» **WHAT IS REQUIRED**
Please copy out every line of the listing below in which the word "height" appears.

» **DATA TO USE**
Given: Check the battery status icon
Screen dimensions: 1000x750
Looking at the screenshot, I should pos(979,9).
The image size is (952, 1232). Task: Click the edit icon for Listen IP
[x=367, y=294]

---

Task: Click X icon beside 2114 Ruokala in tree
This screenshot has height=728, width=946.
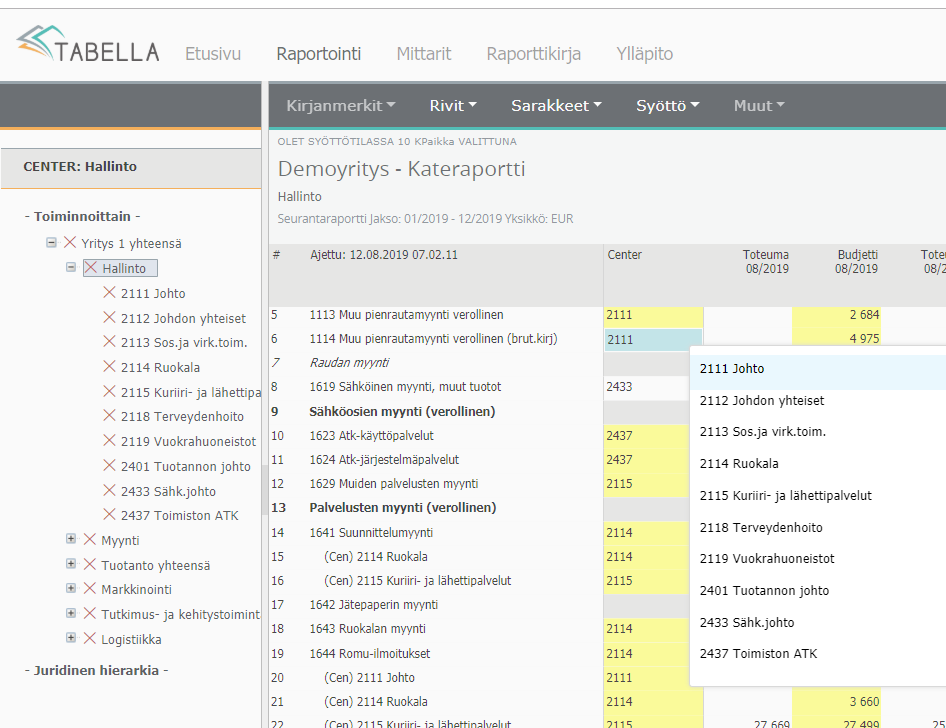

...

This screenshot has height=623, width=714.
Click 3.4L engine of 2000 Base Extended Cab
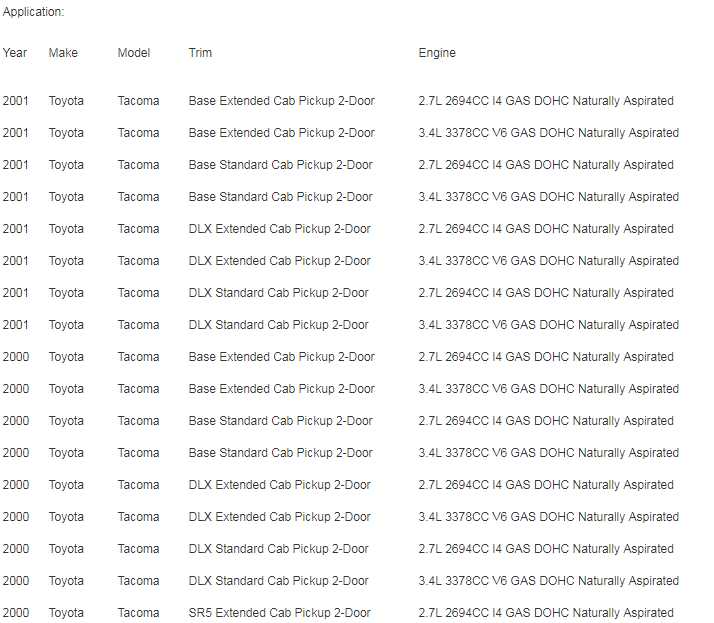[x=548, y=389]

» **SOLVED PROBLEM**
This screenshot has height=728, width=946.
This screenshot has height=623, width=714.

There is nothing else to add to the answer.